Collected data

● ● ● ●

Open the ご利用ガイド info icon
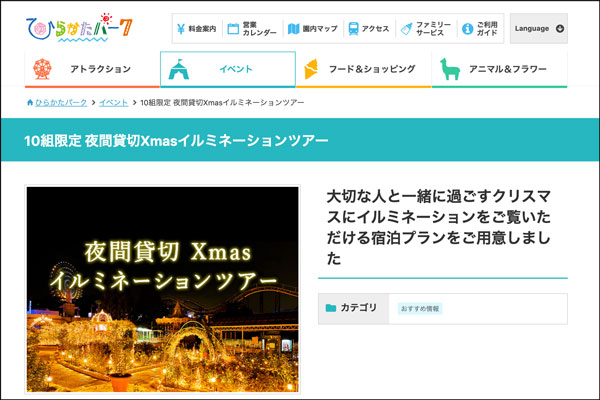Screen dimensions: 600x400 click(x=466, y=29)
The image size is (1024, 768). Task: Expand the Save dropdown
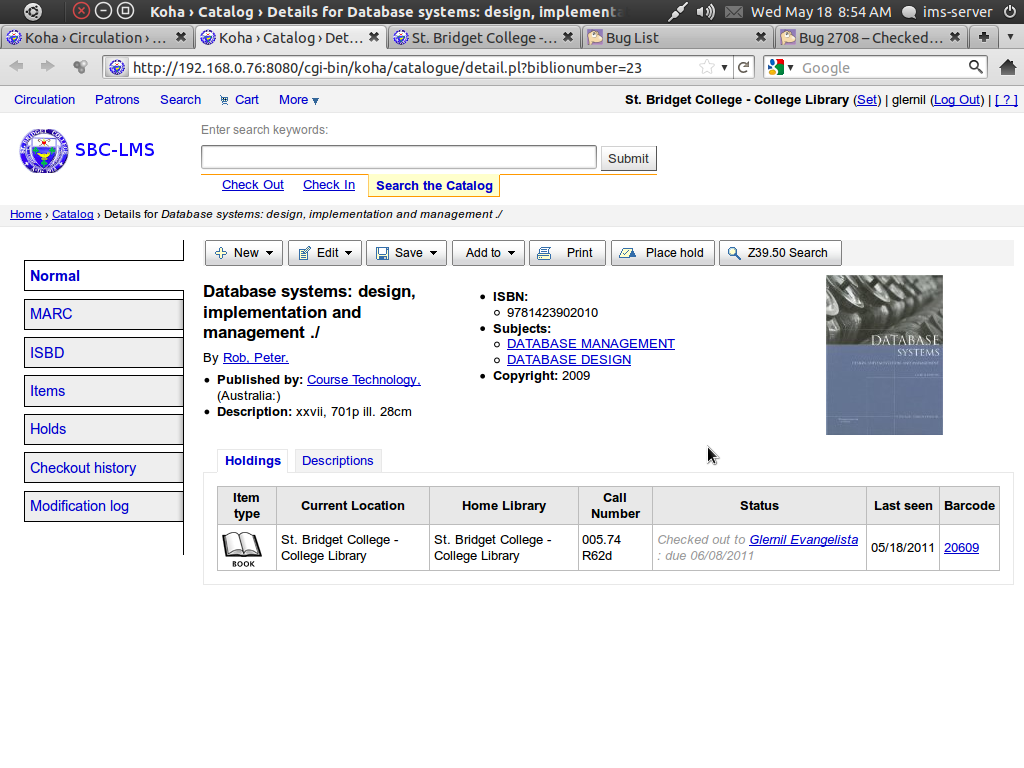406,253
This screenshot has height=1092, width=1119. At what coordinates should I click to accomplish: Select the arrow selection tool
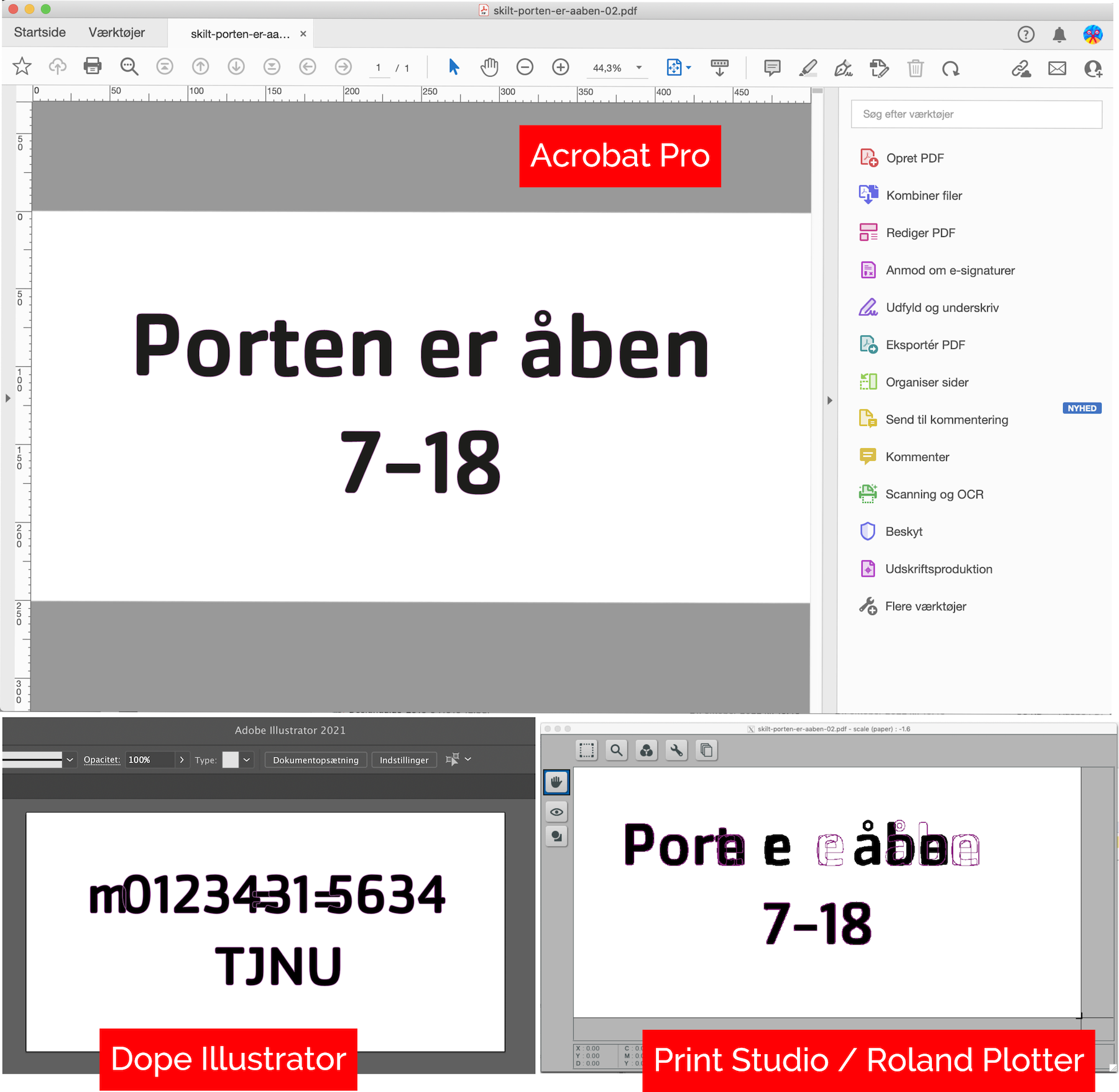pyautogui.click(x=454, y=67)
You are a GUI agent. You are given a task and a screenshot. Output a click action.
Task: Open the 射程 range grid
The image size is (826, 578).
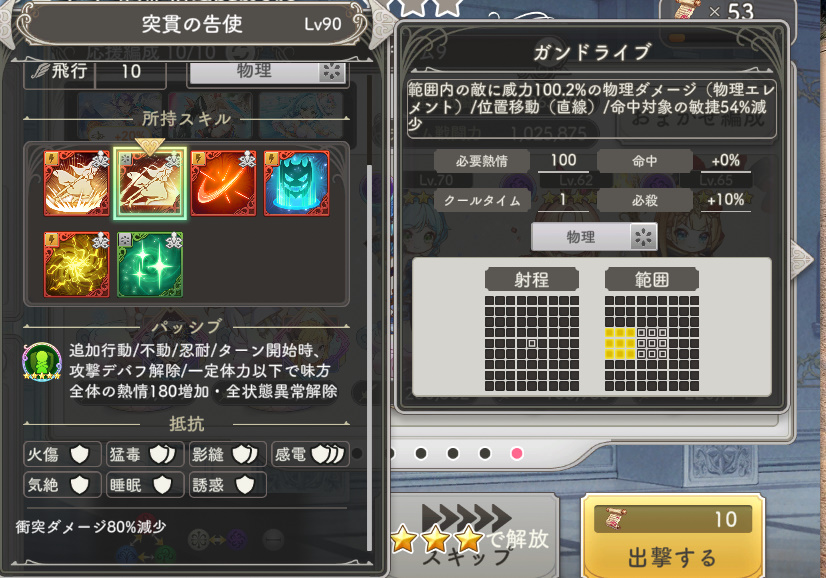coord(532,343)
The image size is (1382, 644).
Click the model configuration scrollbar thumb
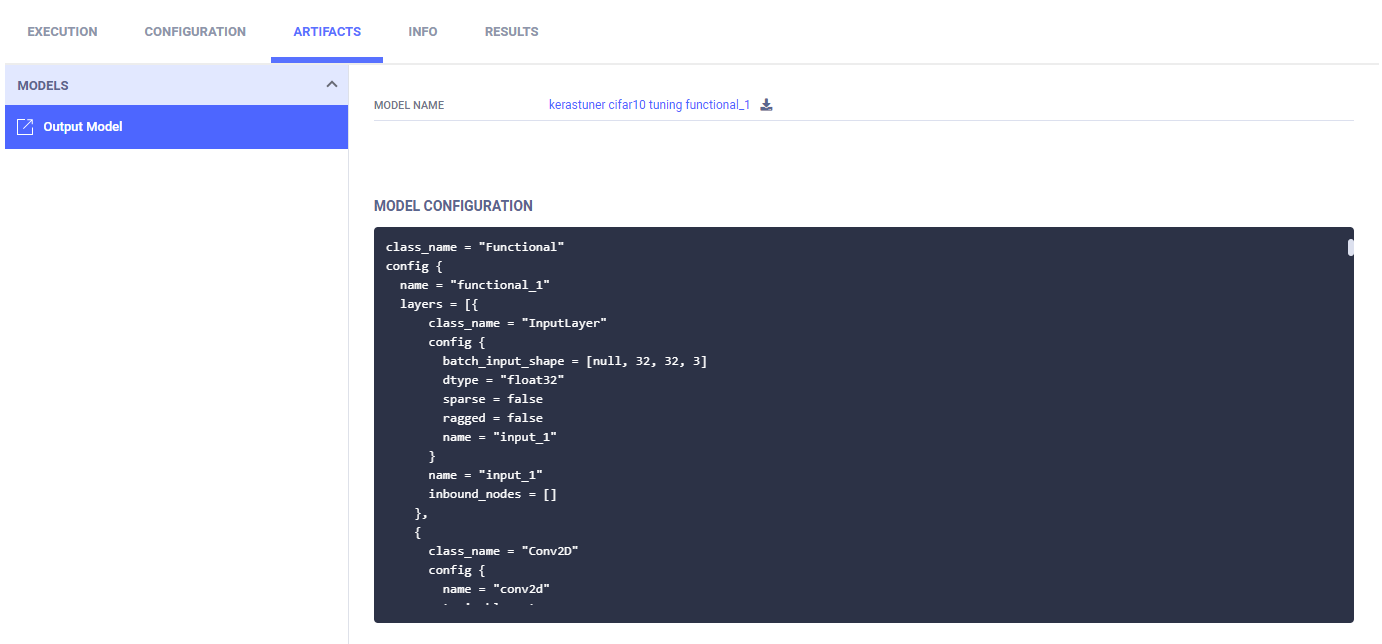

● ● ● ●

◆ What you should do ◆
Transcribe exactly, and only, the lines from the one with "The image size is (1382, 644)." through the final line of the data above. The pictures stay out.

◆ Problem solution ◆
The image size is (1382, 644).
Click the model configuration scrollbar thumb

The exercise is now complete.